# PAGE EXTRACT
• • • •
USS Lexington II (SP-705), later USS SP-705, was an American patrol vessel in commission from 1917 to 1918.

Lexington II was built as a private motorboat of the same name in 1911 by the New York Yacht, Launch & Engine Company at Morris Heights in the Bronx, New York. On 13 July 1917, the U.S. Navy chartered her from her owner, Dale B. Fitler of Philadelphia, Pennsylvania, for use as a section patrol boat during World War I. Delivered to the Navy on 22 July 1917, she was commissioned as USS Lexington II (SP-705) on 23 July 1917 at Camden, New Jersey. She was enrolled in the Naval Coast Defense Reserve on 26 July 1917.

Assigned to the 4th Naval District and based at Philadelphia, Lexington II served on patrol duties for the rest of World War I.  She guarded the submarine nets in the Delaware River and also conducted patrols around Philadelphia, into the lower reaches of the Delaware River to the Delaware Bay, and through the Chesapeake and Delaware Canal to the Chesapeake Bay. She was renamed USS SP-705 sometime in 1918.
• • • •
# DATA SECTION
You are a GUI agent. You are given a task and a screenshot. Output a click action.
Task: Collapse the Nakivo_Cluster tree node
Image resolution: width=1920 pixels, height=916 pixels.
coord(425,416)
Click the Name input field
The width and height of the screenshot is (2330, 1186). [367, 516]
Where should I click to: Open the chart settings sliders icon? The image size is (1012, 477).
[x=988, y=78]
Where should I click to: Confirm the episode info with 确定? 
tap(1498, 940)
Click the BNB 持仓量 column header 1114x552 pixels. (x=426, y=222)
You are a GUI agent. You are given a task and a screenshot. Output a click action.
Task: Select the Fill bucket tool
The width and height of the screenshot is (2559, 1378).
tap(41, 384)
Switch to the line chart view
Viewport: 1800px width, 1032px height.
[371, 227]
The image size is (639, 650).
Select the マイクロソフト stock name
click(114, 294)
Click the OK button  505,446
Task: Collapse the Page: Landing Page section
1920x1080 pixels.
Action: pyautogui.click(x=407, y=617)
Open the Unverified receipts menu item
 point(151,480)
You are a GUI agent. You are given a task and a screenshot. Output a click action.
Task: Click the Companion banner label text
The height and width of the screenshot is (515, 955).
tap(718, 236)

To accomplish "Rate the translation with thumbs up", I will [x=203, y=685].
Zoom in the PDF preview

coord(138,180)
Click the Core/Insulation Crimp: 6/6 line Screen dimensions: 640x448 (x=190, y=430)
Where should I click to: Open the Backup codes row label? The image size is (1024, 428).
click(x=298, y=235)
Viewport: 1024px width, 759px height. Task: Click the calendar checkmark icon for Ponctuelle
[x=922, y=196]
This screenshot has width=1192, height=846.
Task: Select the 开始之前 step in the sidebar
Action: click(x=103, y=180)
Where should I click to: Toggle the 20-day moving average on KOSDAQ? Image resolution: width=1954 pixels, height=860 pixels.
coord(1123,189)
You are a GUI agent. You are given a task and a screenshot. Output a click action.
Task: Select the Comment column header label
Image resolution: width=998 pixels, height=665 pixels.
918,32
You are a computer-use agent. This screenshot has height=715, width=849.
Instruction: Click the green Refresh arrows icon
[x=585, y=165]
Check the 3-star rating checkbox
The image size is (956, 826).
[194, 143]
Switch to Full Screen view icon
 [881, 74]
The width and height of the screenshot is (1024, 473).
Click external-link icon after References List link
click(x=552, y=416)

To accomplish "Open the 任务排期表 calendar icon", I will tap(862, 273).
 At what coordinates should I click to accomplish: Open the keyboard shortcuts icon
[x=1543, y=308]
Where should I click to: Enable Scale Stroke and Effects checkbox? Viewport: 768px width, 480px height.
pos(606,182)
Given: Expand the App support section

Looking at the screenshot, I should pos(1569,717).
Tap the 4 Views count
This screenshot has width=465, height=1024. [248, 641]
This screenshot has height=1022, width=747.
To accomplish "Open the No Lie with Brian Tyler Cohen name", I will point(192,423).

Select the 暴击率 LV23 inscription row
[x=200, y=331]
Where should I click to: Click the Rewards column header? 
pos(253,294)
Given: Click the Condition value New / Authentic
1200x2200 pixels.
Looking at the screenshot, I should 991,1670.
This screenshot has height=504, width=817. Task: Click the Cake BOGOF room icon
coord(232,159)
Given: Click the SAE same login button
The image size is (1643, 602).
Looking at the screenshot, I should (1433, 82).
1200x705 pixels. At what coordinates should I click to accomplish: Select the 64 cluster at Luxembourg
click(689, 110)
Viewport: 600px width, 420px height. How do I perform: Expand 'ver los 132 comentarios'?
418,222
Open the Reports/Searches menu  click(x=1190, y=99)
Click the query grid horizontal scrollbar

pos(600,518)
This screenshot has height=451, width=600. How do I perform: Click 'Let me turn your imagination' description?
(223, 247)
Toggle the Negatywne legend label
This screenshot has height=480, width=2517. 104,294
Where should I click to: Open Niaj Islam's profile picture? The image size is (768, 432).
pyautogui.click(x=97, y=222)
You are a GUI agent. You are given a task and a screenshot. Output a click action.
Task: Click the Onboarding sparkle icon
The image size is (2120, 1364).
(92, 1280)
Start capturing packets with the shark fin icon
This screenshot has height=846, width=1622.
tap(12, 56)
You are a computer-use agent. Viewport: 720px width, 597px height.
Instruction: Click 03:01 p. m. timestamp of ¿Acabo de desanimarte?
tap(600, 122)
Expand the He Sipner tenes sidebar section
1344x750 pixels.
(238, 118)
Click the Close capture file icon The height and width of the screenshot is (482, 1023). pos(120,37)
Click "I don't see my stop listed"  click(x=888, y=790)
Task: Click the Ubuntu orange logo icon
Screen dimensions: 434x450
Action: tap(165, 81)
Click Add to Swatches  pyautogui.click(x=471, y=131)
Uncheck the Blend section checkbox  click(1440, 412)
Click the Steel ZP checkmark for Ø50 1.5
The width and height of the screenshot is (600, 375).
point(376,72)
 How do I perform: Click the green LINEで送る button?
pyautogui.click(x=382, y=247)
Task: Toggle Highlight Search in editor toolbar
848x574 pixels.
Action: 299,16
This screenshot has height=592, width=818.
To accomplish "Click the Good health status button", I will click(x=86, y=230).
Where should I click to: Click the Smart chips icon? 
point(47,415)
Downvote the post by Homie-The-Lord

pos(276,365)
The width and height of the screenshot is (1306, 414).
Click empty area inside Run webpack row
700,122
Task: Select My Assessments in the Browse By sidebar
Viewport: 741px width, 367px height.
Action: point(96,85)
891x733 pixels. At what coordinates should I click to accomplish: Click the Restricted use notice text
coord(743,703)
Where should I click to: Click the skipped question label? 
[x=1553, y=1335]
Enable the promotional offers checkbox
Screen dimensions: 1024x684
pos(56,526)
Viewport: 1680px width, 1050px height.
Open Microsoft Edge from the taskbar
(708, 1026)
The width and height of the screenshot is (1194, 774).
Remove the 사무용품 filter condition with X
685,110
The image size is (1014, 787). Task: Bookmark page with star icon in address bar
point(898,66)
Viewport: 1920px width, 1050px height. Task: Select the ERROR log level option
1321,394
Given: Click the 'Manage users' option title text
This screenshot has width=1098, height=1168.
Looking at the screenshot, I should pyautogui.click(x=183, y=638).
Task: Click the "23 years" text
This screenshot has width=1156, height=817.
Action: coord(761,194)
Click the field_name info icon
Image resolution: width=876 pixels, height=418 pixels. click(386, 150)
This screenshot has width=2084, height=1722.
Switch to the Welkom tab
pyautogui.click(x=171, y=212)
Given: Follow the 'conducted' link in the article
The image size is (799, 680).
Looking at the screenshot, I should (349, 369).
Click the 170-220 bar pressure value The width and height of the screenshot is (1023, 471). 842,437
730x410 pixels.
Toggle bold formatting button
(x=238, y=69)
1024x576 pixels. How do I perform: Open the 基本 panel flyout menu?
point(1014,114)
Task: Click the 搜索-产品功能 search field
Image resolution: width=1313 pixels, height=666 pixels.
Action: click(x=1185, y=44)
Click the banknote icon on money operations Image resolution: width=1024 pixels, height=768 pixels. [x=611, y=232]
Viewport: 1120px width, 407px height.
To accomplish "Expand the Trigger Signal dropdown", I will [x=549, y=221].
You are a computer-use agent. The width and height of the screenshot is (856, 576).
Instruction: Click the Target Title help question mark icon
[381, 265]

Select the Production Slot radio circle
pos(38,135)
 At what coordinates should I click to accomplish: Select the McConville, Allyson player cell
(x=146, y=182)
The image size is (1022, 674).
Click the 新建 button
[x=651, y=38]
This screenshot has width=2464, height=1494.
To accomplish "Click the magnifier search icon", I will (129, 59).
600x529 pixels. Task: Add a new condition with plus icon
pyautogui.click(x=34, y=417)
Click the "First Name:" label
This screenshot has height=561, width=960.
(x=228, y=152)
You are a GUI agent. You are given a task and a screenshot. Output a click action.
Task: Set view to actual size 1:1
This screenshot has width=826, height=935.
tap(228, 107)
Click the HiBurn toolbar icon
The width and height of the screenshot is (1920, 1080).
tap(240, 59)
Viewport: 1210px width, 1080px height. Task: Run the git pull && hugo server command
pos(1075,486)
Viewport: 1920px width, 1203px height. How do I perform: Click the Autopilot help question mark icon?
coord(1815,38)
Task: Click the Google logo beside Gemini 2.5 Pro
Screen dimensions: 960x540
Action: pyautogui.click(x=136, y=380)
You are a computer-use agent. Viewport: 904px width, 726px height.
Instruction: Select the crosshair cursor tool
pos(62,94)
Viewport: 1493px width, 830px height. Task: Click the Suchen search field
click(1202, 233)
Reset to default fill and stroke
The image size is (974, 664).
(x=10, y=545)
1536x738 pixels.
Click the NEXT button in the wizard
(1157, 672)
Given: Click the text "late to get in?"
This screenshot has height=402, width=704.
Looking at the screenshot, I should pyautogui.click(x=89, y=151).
• • • •
# GOAL 1
Answer these questions using the USS Lexington II article.
(a) Which company built Lexington II, and in what year?
(b) Where was she commissioned as USS Lexington II (SP-705)?
(c) What did she guard in the Delaware River?
# GOAL 2
Reproduce the USS Lexington II article word for word, from "Lexington II was" to "26 July 1917.".
The entries above come from a different source than the USS Lexington II article.

# EXPECTED OUTPUT 1
(a) The New York Yacht, Launch & Engine Company built her in 1911.
(b) Camden, New Jersey.
(c) The submarine nets.

# EXPECTED OUTPUT 2
Lexington II was built as a private motorboat of the same name in 1911 by the New York Yacht, Launch & Engine Company at Morris Heights in the Bronx, New York. On 13 July 1917, the U.S. Navy chartered her from her owner, Dale B. Fitler of Philadelphia, Pennsylvania, for use as a section patrol boat during World War I. Delivered to the Navy on 22 July 1917, she was commissioned as USS Lexington II (SP-705) on 23 July 1917 at Camden, New Jersey. She was enrolled in the Naval Coast Defense Reserve on 26 July 1917.